Quand la BCE fait tourner sa planche à billets pour les multinationales et les énergies fossiles

La liste des bénéficiaires du programme de rachat d’obligations d’entreprises initié en juin 2016 par la Banque centrale européenne est largement dominée par l’industrie pétrolière, suivie de près par les industries de l’automobile et des autoroutes, mais aussi du luxe, de l’armement et des casinos.

Publié le 14 décembre 2016 , par Olivier Petitjean

C’est une nouvelle illustration de la manière dont les réponses apportées depuis 2008 par les pouvoirs publics à la crise économique et financière ont profité en priorité aux grands acteurs économiques et à la finance, plutôt qu’aux citoyens et à l’environnement. Selon les analyses de l’ONG bruxelloise Corporate Europe Observatory (CEO), la Banque centrale européenne a investi des dizaines de milliards d’euros dans le rachat d’obligations d’entreprises en privilégiant systématiquement les secteurs économiques - pétrole, gaz, autoroutes et automobile - les plus néfastes pour le climat.

************

▸ **Consigne écrite 1**:
Répondez aux questions suivantes d'après l'article sur les rachats d'obligations par la BCE.
(a) En quel mois et quelle année la Banque centrale européenne a-t-elle initié son programme de rachat d'obligations d'entreprises ?
(b) Quelle industrie domine largement la liste des bénéficiaires de ce programme ?
(c) Depuis quelle année les pouvoirs publics apportent-ils des réponses à la crise économique et financière ?
▸ **Consigne écrite 2**: Modifiez dans l'article sur les rachats d'obligations par la BCE tout ce qui va de « Quand la BCE » jusqu'à « et des casinos. », en remplaçant « Banque centrale européenne » par « BCE ».
▸ **Consigne écrite 3**: Poursuivez l'article sur les rachats d'obligations par la BCE à partir de l'endroit où il s'arrête.

▸ **Extrait source**:
************

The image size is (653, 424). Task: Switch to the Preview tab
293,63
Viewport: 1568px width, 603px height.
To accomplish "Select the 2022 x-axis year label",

************

▸ **Corrigé de l'exercice 1**:
(a) En juin 2016.
(b) L'industrie pétrolière.
(c) Depuis 2008.

▸ **Corrigé de l'exercice 2**:
Quand la BCE fait tourner sa planche à billets pour les multinationales et les énergies fossiles

La liste des bénéficiaires du programme de rachat d’obligations d’entreprises initié en juin 2016 par la BCE est largement dominée par l’industrie pétrolière, suivie de près par les industries de l’automobile et des autoroutes, mais aussi du luxe, de l’armement et des casinos.

▸ **Corrigé de l'exercice 3**:
Le programme de quantitative easing (« littéralement, « assouplissement quantitatif ») de la Banque centrale européenne a été lancé début 2015, après des mois de tergiversations, pour contrer la spéculation sur les dettes souveraines et conjurer le spectre d’une déflation. Jusqu’à présent, il s’agissait principalement de racheter des obligations souveraines et de prêter de l’argent à bas prix aux grandes banques du continent. Depuis juin dernier, la BCE s’est également lancée – via six banques centrales nationales dont la Banque de France - dans le rachat d’obligations d’entreprises. Pour CEO, il s’agit « fondamentalement d’une forme de subvention accordée aux plus grands acteurs du marché européen ». Au 25 novembre dernier, pas moins 46 milliards d’euros avaient déjà été injectés dans ce programme, et la somme pourrait atteindre 125 milliards d’ici septembre 2017.

« Il est impossible de justifier ces investissements »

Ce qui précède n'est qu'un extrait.